Frankfurt: „Così fan tutte“, Wolfgang Amadeus Mozart

Eine fragwürdige Hochzeitsparabel. Musikalisch-sängerisch eine Sternstunde

Um sechs Personen kreist die Handlung von Mozarts dritter Oper in Zusammenarbeit mit seinem kongenialen Librettisten Lorenzo Da Ponte. Innerhalb von 24 Stunden wird das Leben von zwei Paaren vollständig aus der Bahn geworfen: Guglielmo und Ferrando schließen mit dem Zyniker Don Alfonso eine Wette auf die Treue ihrer Geliebten Fiordiligi und Dorabella ab. Don Alfonso ist sicher, dass er mit Hilfe der Zofe Despina die Untreue der beiden Schwestern beweisen kann. Die beiden Männer werden als Fremde verkleidet, um jeweils die Geliebte des anderen zu verführen. In diesem Spiel gehen vorgetäuschte und echte Gefühle ineinander über. Zum Schluss feiern die „falschen“ Paare eine fingierte Doppelhochzeit, bevor die beiden Schwestern über die wahre Identität ihrer frischgebackenen Ehemänner aufgeklärt werden. Die sechs Beteiligten ziehen zwar ein scheinbar fröhliches und versöhnliches Fazit, doch das Lachen bleibt allen im Halse stecken. Finden sich die Liebenden in der ursprünglichen Konstellation wieder? Welche Gefühle waren und sind überhaupt echt?

Liviu Holender (Don Alfonso; in der Bildmitte) und Ensemble / © Barbara Aumüller

Die Inszenierung von Mariame Clément ist ernst, sehr ernst, um nicht zu sagen symbolisch tief- und hintergründig, weit entfernt von aller Comedia dell‘arte. Sie kreist einzig um das Thema Hochzeit und Ehe als gesellschaftliches Gefühls- und Treueversprechen. Alle drei Akte hindurch wird geheiratet, von der Ouvertüre bis zum zweiten Finale. Die Inszenierung ist eine einzige, aufgeblasene Hochzeitsparabel in symmetrischen Art-Deco-Räumen. Etienne Pluss (Bühnenbild) hat den optisch hochwertigen und gut gebauten, variablen Bühnenraum entworfen, er kann hin- und hergeschwenkt werden um eine Mittelachse, eine Art diskreter Bühneneingang. Alle Orts- und Szenenanweisungen da Pontes werden Lügen gestraft. Wer das Stück nicht kennt, wird es beim Ansehen dieser Aufführung in modernem Einheitsraumwohl kaum verstehen, auch nicht die hin und herfahrenden Räume voller Hochzeitsgesellschaften, Tüll, Stühlen, Torten und Champagner, Schokoladenbrunnen, Blumengebinden, Traualtären, Girlanden und gedeckten Tischen. Nichts ist zu sehen von Neapel, vom blauen Golf, nichts vom Landhaus Don Alfonsos, einem Kaffeehaus oder der Villa der Schwestern. Auch die Kostüme von Bianca Deigner zeigen Gegenwart, nicht 18. Jahrhundert.

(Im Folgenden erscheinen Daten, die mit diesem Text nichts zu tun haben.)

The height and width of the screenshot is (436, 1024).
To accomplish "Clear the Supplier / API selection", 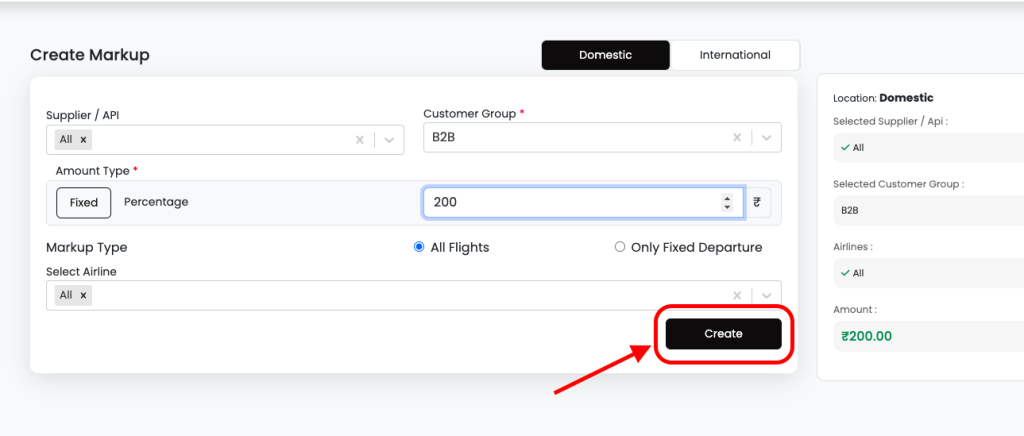I will (x=360, y=140).
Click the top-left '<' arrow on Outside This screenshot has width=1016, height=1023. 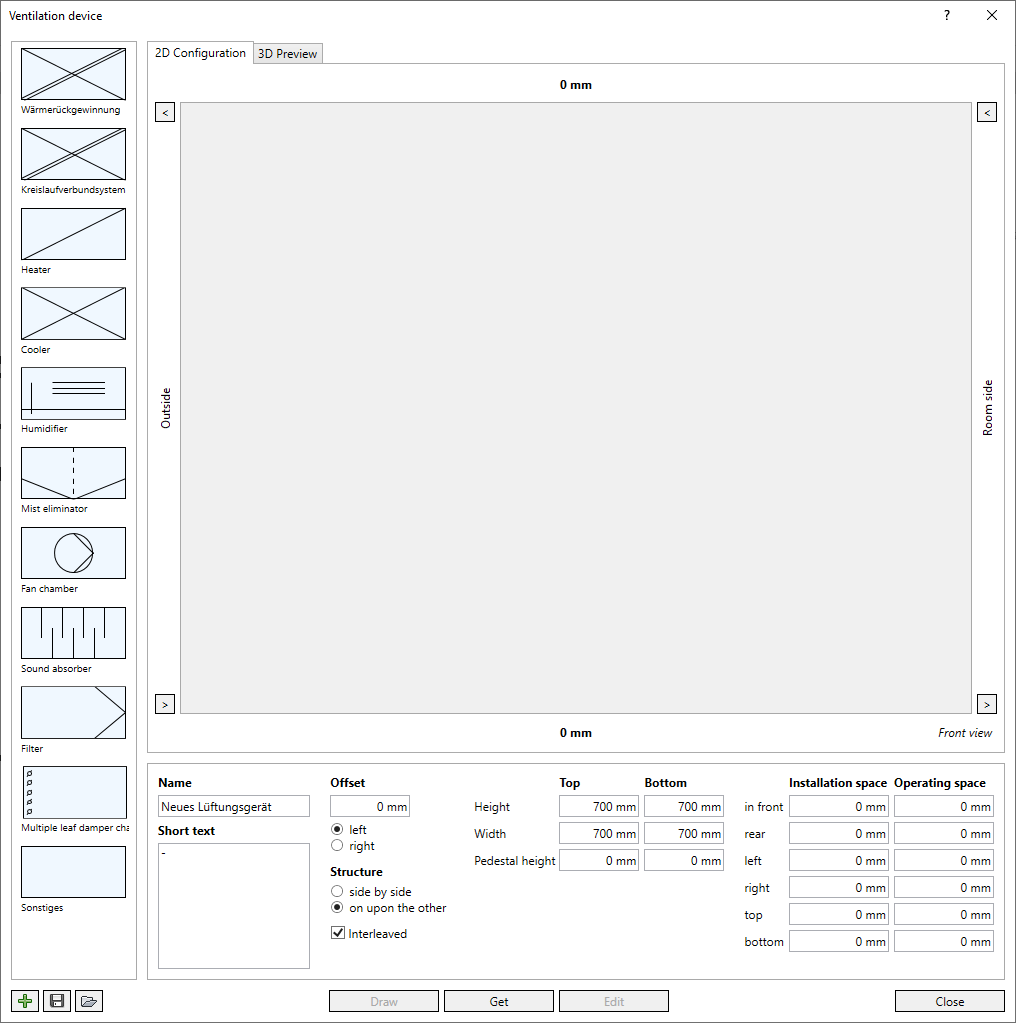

Die Regisseurin gibt sich alle Mühe, die Achterbahn der Gefühle als extreme seelische Entwicklung zweier Paare (in kondensierter Zeit) zu verdeutlichen, jenseits von vermeintlichem Frauenhass (der im Libretto allerdings sprachlich eindeutig auszumachen ist). Aber schließlich entblößen sich die Männer als nicht weniger frivol und amoralisch als die beiden Frauen. Da hat sie recht. Das Stück müsste daher eigentlich „Cosi fan tutti“ heißen. Apropos Libretto: Ferrando und Guglielmo sollen sich gemäß der Treuewette als Albaner verkleiden, damit der Partnertausch unerkannt gelingt. Von Wegen „Walachen“ oder „Türken“, „welche Kleider! Welche Gestalten! Welche Schnurrbärte!“ (so Despina). Indem Clément auf jeden exotischen Mummenschanz verzichtet, bleibt der (angeblich unbemerkte) Partnertausch absolut unglaubwürdig.

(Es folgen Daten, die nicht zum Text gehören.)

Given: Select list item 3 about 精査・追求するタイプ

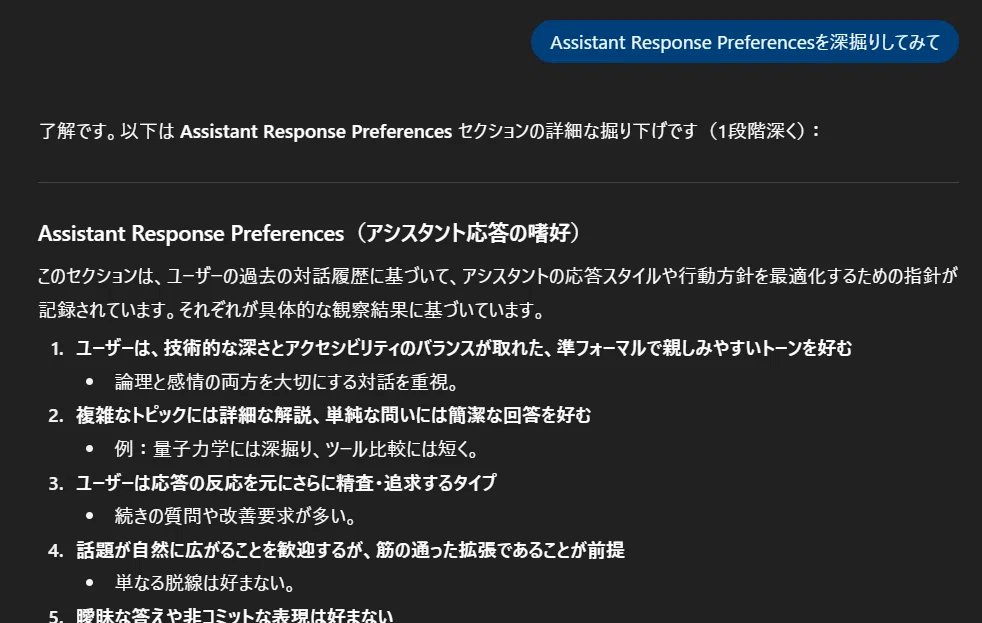Looking at the screenshot, I should [x=286, y=483].
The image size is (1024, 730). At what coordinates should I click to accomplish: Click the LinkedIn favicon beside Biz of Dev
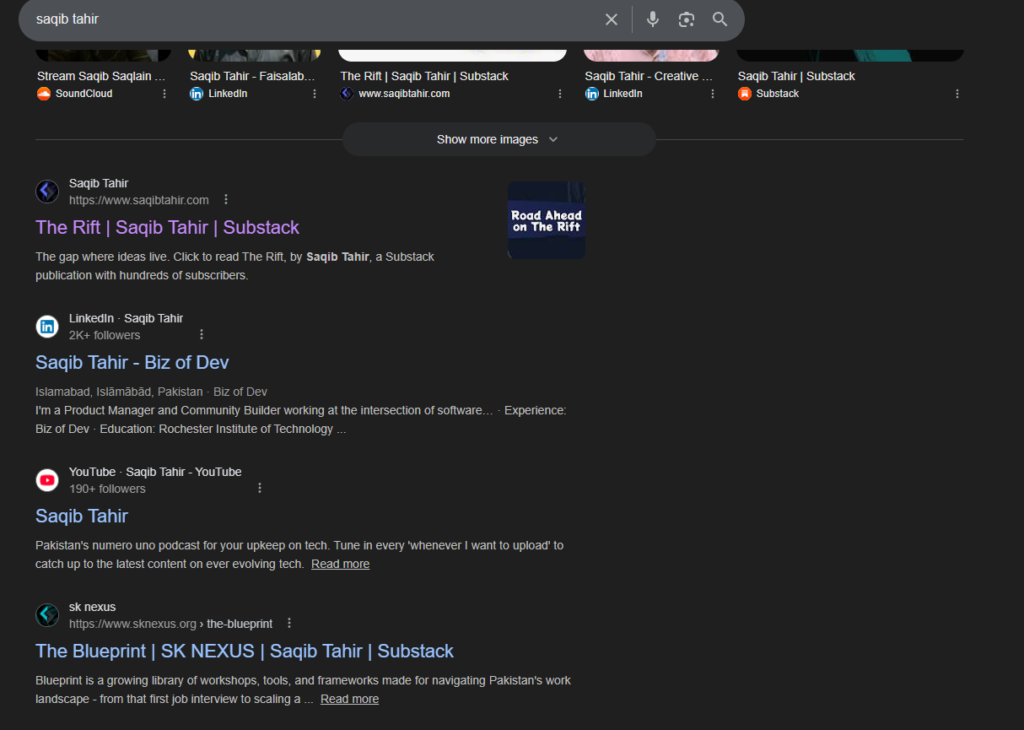click(x=47, y=327)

Kelsey Lauritano (Dorabella), Magnus Dietrich (Ferrando), Teona Todua (Fiordiligi) und Jonas Müller (Guglielmo) / © Barbara Aumüller

Nicht zu vergessen: Im Verlaufe der Wette um die Treue und der damit verbundenen Verkleidungs- und Verführungskomödie zweifeln diese vier Liebenden mehr und mehr an ihren Gefühlen, sie zweifeln nicht nur, sondern verzweifeln. Aus dem Spiel wird Ernst. Auch wenn die Oper mit einem glücklichen Ende, einem lieto fine schließt: Es bleiben zwei entwurzelte, sich selbst entfremdete Paare zurück. Nichts ist mehr, wie es war. Liebe und Treue sind ein für alle Mal fragwürdig geworden. Mariame Clément lässt die Oper hingegen optimistisch, ja zuversichtlich enden. Nach einer opulenten letzten Hochzeitsfeier mit Discokugel-Beleuchtung und von der Hochzeitsgesellschaft getanzter Polonaise wird eben diese Hochzeitsgesellschaft hinausgeworfen, die beiden Paare setzen sich an einen Tisch und reden miteinander, als wäre das noch möglich, als wäre noch oder wieder alles in Ordnung. Hochzeit als Chance, Utopie und immer neues Bemühen um Harmonie?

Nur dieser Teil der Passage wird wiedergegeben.